• [ABOUT THIS EXERCISE]: Among the lines below, copy exactly those from the one with "Click the grid" through the one with "Click the red", counting both ends.

• [INPUT FOR THIS TASK]:

= = =

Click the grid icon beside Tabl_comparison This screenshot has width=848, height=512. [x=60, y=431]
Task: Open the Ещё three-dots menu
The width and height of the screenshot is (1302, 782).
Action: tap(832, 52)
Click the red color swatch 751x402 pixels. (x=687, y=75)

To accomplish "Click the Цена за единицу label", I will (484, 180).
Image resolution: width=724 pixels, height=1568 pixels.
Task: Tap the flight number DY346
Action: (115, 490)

= = =

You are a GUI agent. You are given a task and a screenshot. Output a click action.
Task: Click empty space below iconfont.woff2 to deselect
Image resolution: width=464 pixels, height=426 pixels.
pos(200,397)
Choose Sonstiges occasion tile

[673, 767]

= = =

• [TASK OUTPUT]:
Click the grid icon beside Tabl_comparison This screenshot has width=848, height=512. [x=60, y=431]
Task: Open the Ещё three-dots menu
The width and height of the screenshot is (1302, 782).
Action: tap(832, 52)
Click the red color swatch 751x402 pixels. (x=687, y=75)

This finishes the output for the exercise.